Data supplied START
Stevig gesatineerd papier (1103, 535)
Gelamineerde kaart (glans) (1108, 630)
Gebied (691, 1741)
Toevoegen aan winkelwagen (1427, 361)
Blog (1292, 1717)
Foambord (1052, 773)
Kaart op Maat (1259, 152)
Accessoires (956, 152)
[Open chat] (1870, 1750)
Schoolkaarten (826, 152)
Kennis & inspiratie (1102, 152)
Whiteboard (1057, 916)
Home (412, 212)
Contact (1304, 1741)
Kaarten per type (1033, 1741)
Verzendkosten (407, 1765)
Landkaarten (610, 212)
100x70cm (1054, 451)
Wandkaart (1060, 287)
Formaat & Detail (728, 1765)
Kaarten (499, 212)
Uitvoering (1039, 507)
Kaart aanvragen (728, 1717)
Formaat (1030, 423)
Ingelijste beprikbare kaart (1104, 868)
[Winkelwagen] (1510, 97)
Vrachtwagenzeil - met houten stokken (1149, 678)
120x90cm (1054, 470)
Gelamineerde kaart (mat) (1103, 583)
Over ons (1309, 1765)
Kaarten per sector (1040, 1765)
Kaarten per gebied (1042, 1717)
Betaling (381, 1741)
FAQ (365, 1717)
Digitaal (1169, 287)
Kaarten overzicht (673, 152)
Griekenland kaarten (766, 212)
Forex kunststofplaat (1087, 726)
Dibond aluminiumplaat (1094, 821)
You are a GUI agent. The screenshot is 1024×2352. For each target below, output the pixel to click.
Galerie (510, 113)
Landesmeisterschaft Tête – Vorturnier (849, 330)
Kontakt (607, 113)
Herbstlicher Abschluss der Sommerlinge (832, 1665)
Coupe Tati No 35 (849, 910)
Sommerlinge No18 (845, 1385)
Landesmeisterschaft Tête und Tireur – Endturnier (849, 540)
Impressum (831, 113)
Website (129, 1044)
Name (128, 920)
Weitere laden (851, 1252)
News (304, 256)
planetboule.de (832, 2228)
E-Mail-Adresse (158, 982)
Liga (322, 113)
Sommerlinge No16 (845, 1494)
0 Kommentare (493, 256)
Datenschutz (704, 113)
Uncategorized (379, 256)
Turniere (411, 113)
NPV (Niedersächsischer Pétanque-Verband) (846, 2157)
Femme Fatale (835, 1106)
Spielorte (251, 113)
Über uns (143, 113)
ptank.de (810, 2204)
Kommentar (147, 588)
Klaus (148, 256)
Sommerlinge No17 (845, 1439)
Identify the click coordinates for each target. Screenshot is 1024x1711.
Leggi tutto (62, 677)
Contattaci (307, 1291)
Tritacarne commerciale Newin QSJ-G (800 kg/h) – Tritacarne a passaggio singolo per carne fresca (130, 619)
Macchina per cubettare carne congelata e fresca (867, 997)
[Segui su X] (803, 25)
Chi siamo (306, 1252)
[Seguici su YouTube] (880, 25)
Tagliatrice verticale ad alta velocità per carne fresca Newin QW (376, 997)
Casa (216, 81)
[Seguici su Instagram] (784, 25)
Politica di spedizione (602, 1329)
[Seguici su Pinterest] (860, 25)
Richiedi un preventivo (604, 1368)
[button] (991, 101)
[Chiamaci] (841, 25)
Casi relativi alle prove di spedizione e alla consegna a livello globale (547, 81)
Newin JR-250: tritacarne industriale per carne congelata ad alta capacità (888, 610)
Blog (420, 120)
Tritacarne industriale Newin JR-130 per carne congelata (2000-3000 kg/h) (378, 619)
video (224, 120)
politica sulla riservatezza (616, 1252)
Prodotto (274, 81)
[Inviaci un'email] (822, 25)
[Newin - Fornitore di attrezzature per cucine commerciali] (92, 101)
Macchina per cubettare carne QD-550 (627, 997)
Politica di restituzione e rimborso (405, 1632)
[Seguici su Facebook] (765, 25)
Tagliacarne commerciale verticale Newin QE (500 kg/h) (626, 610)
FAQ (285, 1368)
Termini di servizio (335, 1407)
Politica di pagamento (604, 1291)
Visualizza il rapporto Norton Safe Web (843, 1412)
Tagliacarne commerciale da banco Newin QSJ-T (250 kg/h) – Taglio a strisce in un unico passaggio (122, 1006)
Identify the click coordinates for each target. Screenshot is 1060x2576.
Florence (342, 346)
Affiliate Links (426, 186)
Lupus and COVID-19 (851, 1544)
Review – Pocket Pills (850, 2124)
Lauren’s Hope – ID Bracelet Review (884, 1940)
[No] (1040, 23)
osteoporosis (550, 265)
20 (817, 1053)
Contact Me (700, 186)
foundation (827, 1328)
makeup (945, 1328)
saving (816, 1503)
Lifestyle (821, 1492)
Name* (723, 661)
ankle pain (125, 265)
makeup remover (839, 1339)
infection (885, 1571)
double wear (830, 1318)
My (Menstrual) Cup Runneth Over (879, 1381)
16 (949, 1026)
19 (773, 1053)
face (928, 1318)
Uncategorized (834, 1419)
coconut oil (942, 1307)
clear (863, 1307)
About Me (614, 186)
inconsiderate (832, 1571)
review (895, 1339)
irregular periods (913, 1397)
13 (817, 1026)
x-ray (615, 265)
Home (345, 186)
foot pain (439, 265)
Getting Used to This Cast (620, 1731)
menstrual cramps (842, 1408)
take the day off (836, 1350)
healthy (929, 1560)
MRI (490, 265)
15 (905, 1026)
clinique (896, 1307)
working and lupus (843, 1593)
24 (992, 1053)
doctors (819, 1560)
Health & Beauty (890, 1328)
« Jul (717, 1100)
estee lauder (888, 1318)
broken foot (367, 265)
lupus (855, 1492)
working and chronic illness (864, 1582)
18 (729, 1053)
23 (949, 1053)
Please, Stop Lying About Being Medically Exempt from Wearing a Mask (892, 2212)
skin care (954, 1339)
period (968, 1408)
Data supplied END
_Exercise goal_
Would you print exactly, and only, the lines of the data above from the line with "Schoolkaarten (826, 152)" through the line with "Griekenland kaarten (766, 212)", inclusive?

_Written reply_
Schoolkaarten (826, 152)
Kennis & inspiratie (1102, 152)
Whiteboard (1057, 916)
Home (412, 212)
Contact (1304, 1741)
Kaarten per type (1033, 1741)
Verzendkosten (407, 1765)
Landkaarten (610, 212)
100x70cm (1054, 451)
Wandkaart (1060, 287)
Formaat & Detail (728, 1765)
Kaarten (499, 212)
Uitvoering (1039, 507)
Kaart aanvragen (728, 1717)
Formaat (1030, 423)
Ingelijste beprikbare kaart (1104, 868)
[Winkelwagen] (1510, 97)
Vrachtwagenzeil - met houten stokken (1149, 678)
120x90cm (1054, 470)
Gelamineerde kaart (mat) (1103, 583)
Over ons (1309, 1765)
Kaarten per sector (1040, 1765)
Kaarten per gebied (1042, 1717)
Betaling (381, 1741)
FAQ (365, 1717)
Digitaal (1169, 287)
Kaarten overzicht (673, 152)
Griekenland kaarten (766, 212)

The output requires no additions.